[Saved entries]
- - - -
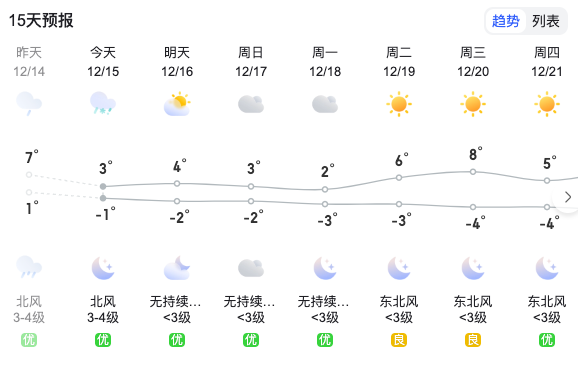Click the 周二 sunny weather icon

point(399,104)
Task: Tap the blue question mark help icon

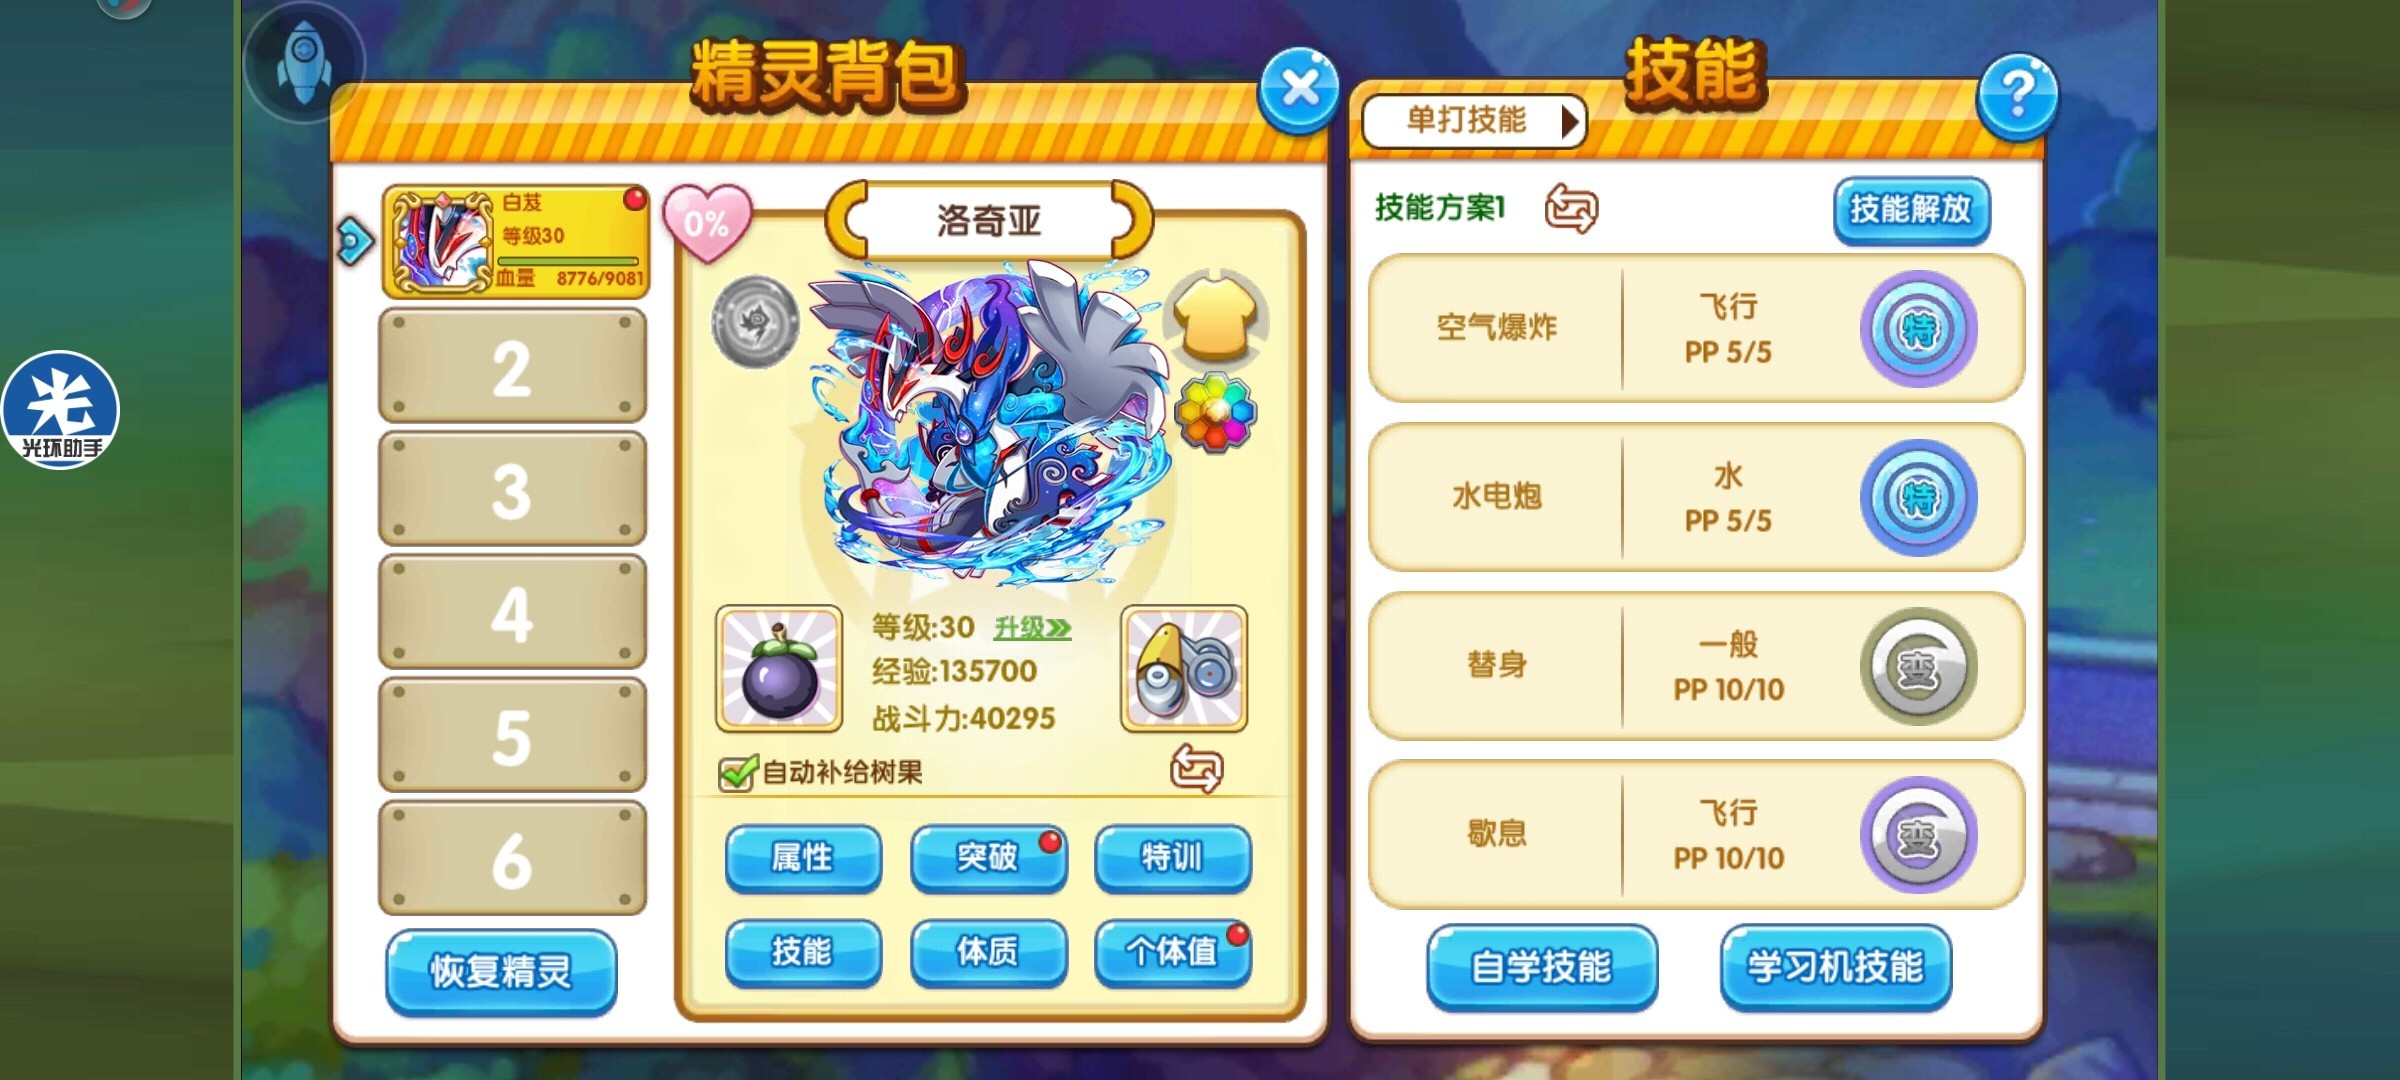Action: click(x=2018, y=96)
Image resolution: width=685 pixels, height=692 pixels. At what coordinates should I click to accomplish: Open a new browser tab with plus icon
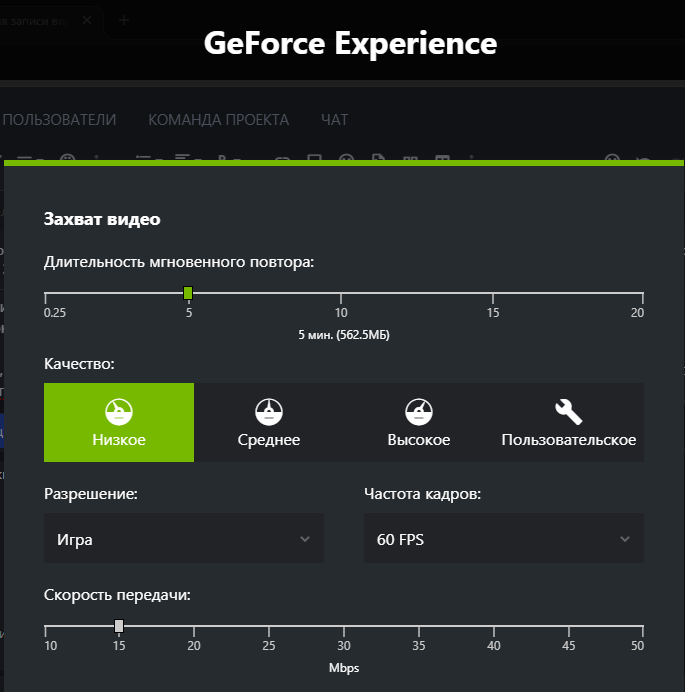tap(124, 20)
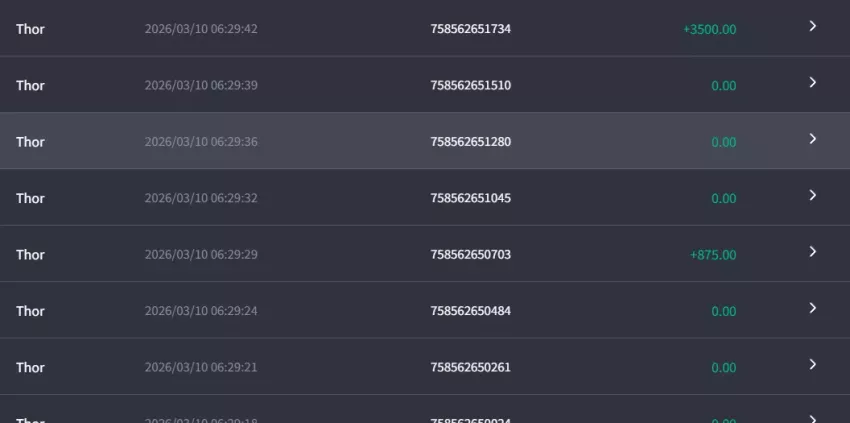Click the Thor label at 06:29:32
This screenshot has width=850, height=423.
30,198

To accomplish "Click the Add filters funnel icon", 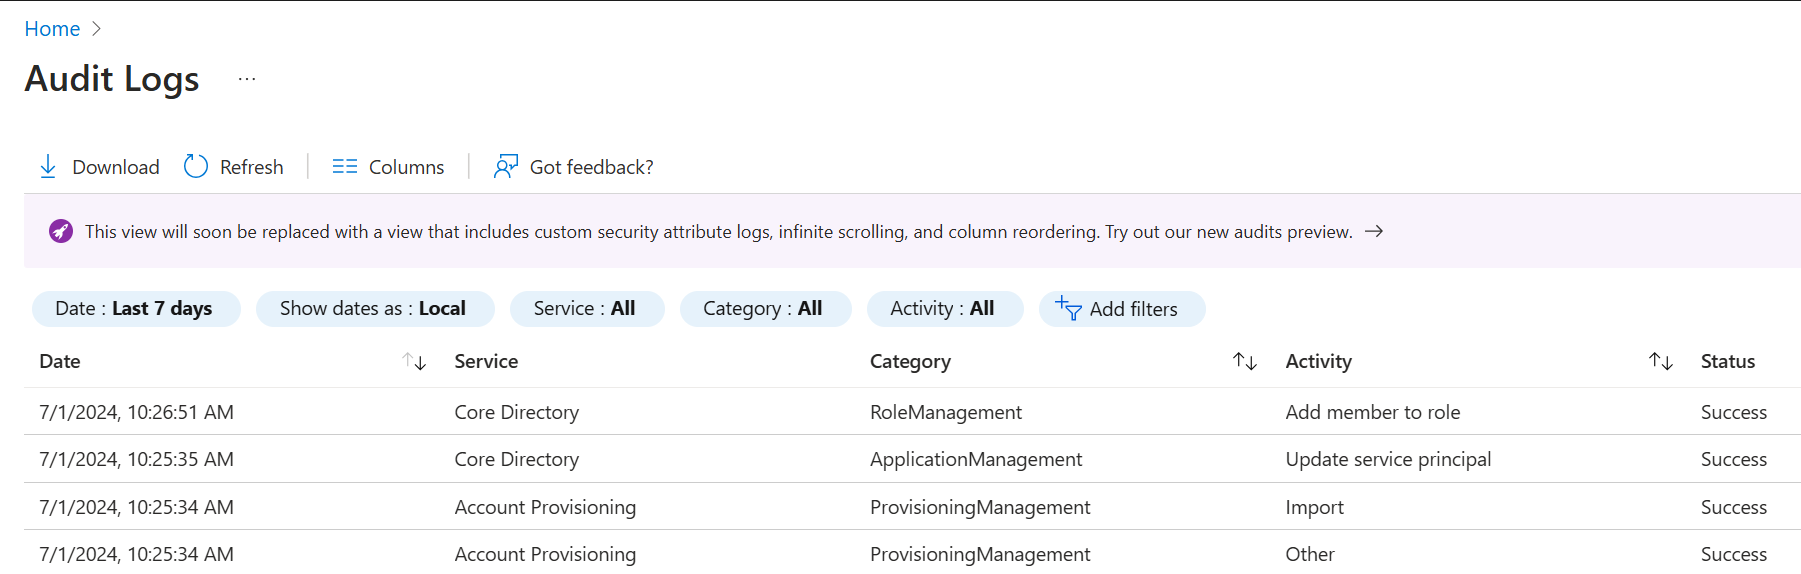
- - - -
Excluding the pictures, restate word for word the lines from the one that holds "Task: Tap the blue question mark help icon" through the last line of the entries, both ends included.

Task: Tap the blue question mark help icon

Action: click(x=2018, y=96)
Image resolution: width=685 pixels, height=692 pixels. At what coordinates should I click to accomplish: Open a new browser tab with plus icon
tap(124, 20)
Click the Thor label at 06:29:32
This screenshot has width=850, height=423.
30,198

To accomplish "Click the Add filters funnel icon", 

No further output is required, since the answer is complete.